**** Records to process ****

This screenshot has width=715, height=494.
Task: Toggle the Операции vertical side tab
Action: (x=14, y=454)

****
**** Records to process ****

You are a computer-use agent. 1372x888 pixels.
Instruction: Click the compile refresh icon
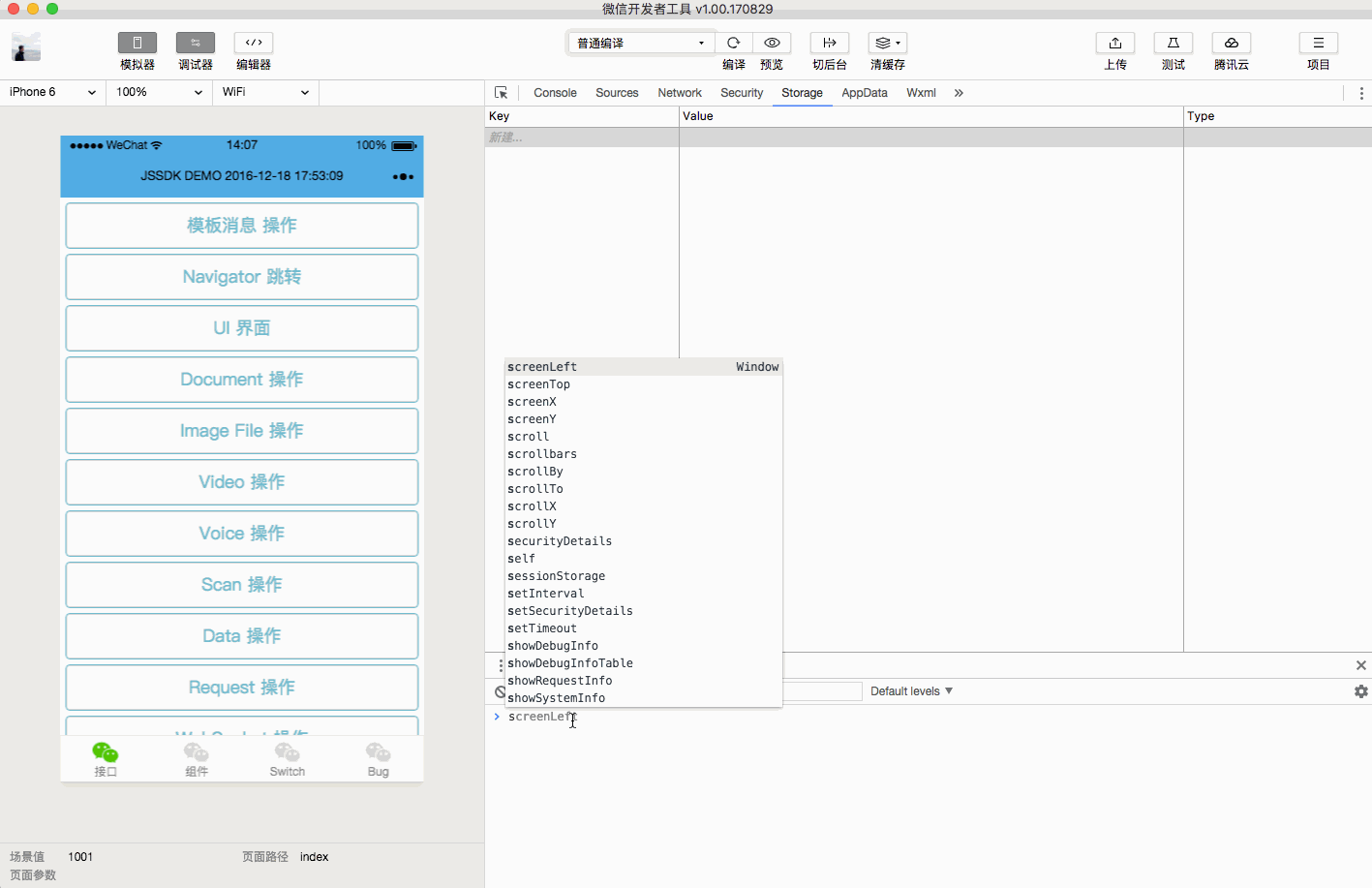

****
**** Records to process ****

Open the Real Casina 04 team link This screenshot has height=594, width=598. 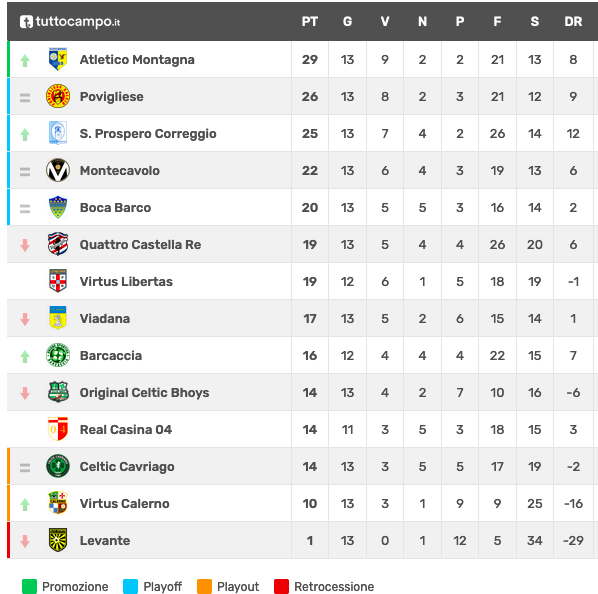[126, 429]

****

» Exercise instructions
Repeat exactly the lines above from the one with "You are a computer-use" up to and including the one with "Instruction: Click the compile refresh icon". No other line belongs in the reply.

» Task output
You are a computer-use agent. 1372x888 pixels.
Instruction: Click the compile refresh icon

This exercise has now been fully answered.